Sunday, July 24, 2016

Links now link to searches in WikDict

Previously, clicking on a term in the dictionary results lead to the corresponding Wiktionary page. Feedback from users has shown that this is not a typical user's expectation. Now all linked terms lead to a search in WikDict using the clicked term as search text.
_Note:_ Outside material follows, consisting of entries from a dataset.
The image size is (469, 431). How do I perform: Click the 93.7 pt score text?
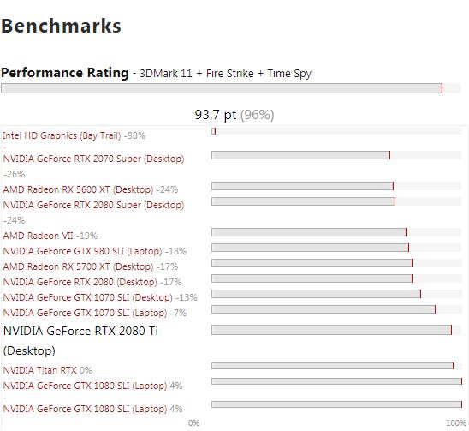click(216, 115)
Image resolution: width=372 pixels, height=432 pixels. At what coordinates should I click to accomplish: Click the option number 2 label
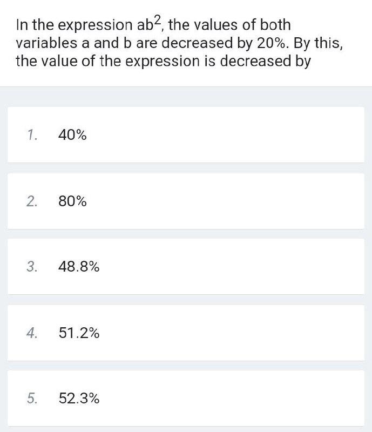[x=32, y=201]
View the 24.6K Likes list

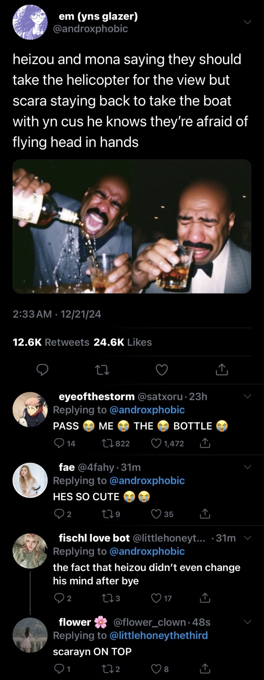pyautogui.click(x=123, y=342)
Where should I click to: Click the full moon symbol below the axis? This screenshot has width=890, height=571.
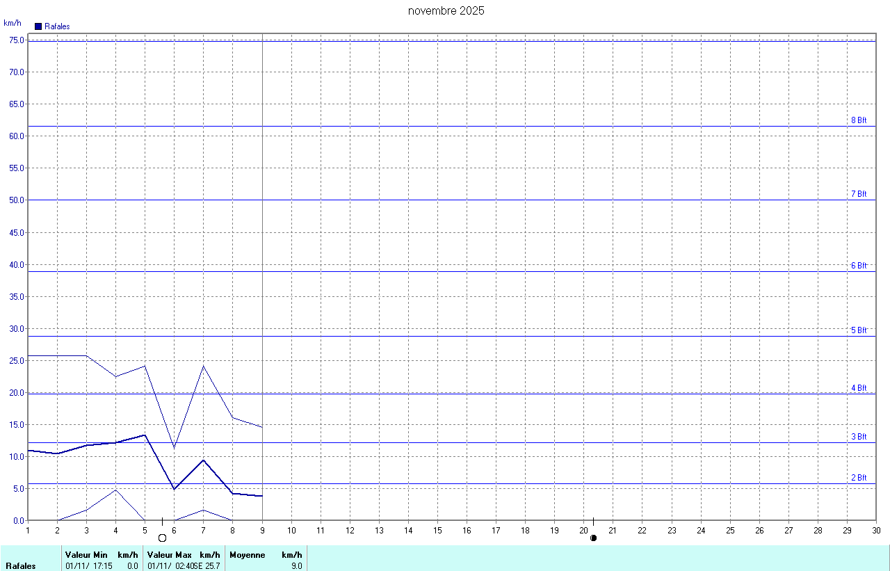[x=163, y=538]
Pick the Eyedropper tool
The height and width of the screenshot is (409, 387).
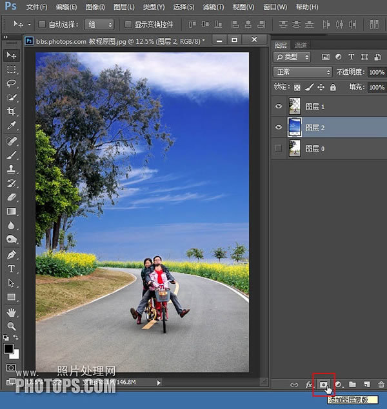(12, 125)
The Wiktionary links can now be found in the side bar at the right instead. As always, feedback on this change is very welcome!

Sunday, April 24, 2016

Stemming support for English

All English entries are now searched using the Porter stemming algorithm, which means that more translations will be found if you use something different than the base form of word. The most common case is searching for a plural (e.g. "stoats") are getting a translation for the singular ("stoat"), even though the plural form does not appear anywhere in the data set.


Sunday, April 17, 2016

WikDict source code in Bitbucket

If you're interested in how WikDict works or you want to contribute any fixes or improvements, head straight to the WikDict Bitbucket page and have a look at the different parts of this project. If you need any help with one of the repositories, feel free to contact me for additional information.

Sunday, January 17, 2016

Filtering of HTML entities and tags

In some cases, HTML tags (<center>, <ref>, etc.) or entities (usually &nbsp;) remain in the data from dbnary, which is used as input material for WikDict. I'm now using a basic HTML parser to improve the handling of these cases.

Entities

From now on, all entities should be properly converted resulting in
Gerät für Turnübungen, auf einem Gestell befestigter 10 cm breiter und 5 m langer Holzbalken
instead of
Gerät für Turnübungen, auf einem Gestell befestigter 10&nbsp;cm breiter und 5&nbsp;m langer Holzbalken

 Stripped Tags

Most HTML tags will be ignored, leaving the text inside the tag untouched. However, some tags will be stripped including the content, since the tag content is not relevant for the translation. One such tag is <ref>, resulting in
  • „fiktives Land, in dem absurde Verhältnisse herrschen“ als sinnbildhafte Bezeichnung für „unverständliche (absurde) politische Situationen“, „bestimmte Verhältnisse[, die] nicht nachvollziehbar sind“, für „etwas völlig Absurdes“
instead of
  • „fiktives Land, in dem absurde Verhältnisse herrschen“<ref></ref> als sinnbildhafte Bezeichnung für „unverständliche (absurde) politische Situationen“<ref name="WP"></ref>, „bestimmte Verhältnisse[, die] nicht nachvollziehbar sind“<ref name="WP"/>, für „etwas völlig Absurdes“<ref>, Stichwort »absurd«, Seite 45.</ref>

Sub- and Superscripts

Special handling is done to sub- and superscript tags, where the content is converted to the corresponding Unicode characters in the most common cases. This makes beautiful chemical texts like
  • Organische Chemie: eine farblose, viskose Säure mit der Summenformel C₄H₆O₃
instead of
  • Organische Chemie: eine farblose, viskose Säure mit der Summenformel C<sub>4</sub>H<sub>6</sub>O<sub>3</sub>

Feedback

Did you find cases where the results of these changes are bad or there are obvious improvements possible? Let me know and I'll try to fix it.

Saturday, January 2, 2016

Word suggestions while typing

When searching in WikDict, you'll now get type-ahead suggestions for words.

This should make searching even faster and also help avoiding spelling errors for complicated words. The five most important words starting with the given text will be shown, according to a rough importance metric based on the number of translations into different languages.

As always, feedback is very welcome!